How to loop through and return any value if it is found inside any other column, and store it in a list using pandas? It doesn't matter how many times it is found, just that it is found at least one more time in a different column. If the value has repeated within the same column, it's not included in the list. Each value must be compared to every other value except from within the same column, if that makes sense.
combined_insp = [] test_df = pd.DataFrame({'area_1': ['John', 'Mike', 'Mary', 'Sarah'], 'area_2': ['John', 'Bob', 'Mary', 'Mary'], 'area_3': ['Jane', 'Sarah', 'David', 'Michael'], 'area_4': ['Diana', 'Mike', 'Bill', 'Bill']})
Expected output would be
combined_insp = ['John', 'Mary', 'Sarah', 'Mike']

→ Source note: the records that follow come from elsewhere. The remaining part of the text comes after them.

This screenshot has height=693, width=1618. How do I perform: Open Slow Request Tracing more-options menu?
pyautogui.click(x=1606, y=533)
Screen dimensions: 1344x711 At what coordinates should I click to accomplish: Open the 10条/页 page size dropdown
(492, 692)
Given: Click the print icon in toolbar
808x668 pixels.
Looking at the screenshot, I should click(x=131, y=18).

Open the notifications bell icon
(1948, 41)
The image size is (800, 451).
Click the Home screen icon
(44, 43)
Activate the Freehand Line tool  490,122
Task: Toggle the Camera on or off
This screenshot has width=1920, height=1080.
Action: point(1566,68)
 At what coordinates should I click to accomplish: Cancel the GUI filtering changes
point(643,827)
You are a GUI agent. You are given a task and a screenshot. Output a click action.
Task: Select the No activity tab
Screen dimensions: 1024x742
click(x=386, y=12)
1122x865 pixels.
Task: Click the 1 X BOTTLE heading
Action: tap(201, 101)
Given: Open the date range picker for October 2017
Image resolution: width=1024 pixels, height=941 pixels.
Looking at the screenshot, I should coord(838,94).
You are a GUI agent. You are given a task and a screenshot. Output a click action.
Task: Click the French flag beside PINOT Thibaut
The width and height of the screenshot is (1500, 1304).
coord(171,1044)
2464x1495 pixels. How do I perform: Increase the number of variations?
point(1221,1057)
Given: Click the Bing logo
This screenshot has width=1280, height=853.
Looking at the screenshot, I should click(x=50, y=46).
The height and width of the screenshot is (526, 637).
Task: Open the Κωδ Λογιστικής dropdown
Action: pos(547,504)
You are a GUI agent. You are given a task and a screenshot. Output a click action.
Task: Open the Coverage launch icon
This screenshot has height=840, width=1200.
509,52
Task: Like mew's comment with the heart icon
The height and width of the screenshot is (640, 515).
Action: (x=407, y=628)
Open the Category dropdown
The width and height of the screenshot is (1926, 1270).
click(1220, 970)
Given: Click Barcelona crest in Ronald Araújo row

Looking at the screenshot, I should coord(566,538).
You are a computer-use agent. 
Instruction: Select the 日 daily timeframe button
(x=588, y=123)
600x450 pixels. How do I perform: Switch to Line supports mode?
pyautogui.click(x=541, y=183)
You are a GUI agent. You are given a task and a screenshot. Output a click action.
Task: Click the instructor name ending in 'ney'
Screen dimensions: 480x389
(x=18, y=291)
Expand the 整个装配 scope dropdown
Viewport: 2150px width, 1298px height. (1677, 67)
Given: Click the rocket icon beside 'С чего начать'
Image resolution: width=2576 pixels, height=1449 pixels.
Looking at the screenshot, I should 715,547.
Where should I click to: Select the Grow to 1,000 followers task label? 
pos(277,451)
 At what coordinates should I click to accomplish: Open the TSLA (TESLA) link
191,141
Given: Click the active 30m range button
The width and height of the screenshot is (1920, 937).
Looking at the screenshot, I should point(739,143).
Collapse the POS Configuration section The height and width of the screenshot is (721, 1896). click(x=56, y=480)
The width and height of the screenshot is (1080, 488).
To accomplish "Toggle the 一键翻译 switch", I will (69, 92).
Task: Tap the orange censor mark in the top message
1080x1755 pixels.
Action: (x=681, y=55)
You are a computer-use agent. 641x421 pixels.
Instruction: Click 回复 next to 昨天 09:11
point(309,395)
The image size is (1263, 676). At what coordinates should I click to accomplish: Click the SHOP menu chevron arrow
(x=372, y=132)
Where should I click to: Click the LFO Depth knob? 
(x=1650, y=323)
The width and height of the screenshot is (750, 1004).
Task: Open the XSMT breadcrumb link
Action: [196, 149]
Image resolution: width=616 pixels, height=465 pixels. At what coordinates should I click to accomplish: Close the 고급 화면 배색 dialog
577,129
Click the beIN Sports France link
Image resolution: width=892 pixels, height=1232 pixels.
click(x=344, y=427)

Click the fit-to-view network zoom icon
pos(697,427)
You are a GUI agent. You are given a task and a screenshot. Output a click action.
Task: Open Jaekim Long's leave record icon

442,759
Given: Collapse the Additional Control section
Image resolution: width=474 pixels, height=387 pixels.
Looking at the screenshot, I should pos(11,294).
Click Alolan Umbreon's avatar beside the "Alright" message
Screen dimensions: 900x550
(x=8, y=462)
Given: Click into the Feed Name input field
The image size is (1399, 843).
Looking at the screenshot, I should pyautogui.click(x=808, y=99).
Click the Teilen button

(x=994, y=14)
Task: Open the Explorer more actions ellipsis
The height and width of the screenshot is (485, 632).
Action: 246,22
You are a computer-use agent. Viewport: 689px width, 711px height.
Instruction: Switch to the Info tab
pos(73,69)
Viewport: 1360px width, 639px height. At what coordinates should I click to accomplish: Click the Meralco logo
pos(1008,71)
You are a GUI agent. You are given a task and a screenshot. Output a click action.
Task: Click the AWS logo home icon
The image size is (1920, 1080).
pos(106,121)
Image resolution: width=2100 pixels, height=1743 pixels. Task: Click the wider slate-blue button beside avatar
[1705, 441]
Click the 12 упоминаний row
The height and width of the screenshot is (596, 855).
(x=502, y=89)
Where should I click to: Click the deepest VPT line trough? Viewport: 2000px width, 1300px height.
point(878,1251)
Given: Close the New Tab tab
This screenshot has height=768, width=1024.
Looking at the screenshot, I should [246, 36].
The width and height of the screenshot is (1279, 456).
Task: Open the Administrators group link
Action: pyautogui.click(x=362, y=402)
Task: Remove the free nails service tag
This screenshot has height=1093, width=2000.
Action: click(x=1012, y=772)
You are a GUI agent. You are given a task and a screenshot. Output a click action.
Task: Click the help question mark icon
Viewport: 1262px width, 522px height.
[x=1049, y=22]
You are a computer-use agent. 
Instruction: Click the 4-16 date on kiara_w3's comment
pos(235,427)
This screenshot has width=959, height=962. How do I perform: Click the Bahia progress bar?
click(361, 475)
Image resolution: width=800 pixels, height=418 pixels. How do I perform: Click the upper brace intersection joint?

CodePudding user response:
A solution with itertools
and set algebra:
from itertools import combinations
combined_insp = set.union(*[set(test_df[c1]).intersection(test_df[c2])
for (c1, c2) in combinations(test_df.columns, 2)])
For each unique combination of columns we take the intersection of the values. Then we take the union of all the results.
CodePudding user response:
You can use pandas.apply(set)
for removing duplicated elements in each list. Then You can use itertools.chain.from_iterable
to flatten all elements to one list. At the end, you can use collections.Counter
for counting elements and returning elements that have count > 1
. (type of the result of Counter
is dict
and you can iterate over dict
with dict.items()
.)
from itertools import chain
from collections import Counter
combined_insp = [k for k,v in Counter(chain.from_iterable(test_df.apply(set))).items() if v>1]
print(combined_insp)
['Sarah', 'Mike', 'Mary', 'John']
CodePudding user response:
here is one way to do it
# pd.melt to flatted the table, then use groupby and take the names that appear more than once
g=df.melt(value_name='area').drop_duplicates().groupby('area')
[key for key, group in g if (group.count() > 1).all() ]
['John', 'Mary', 'Mike', 'Sarah']
CodePudding user response:
counts = df.melt().drop_duplicates()['value'].value_counts()
answer = counts[counts > 1].index.to_list()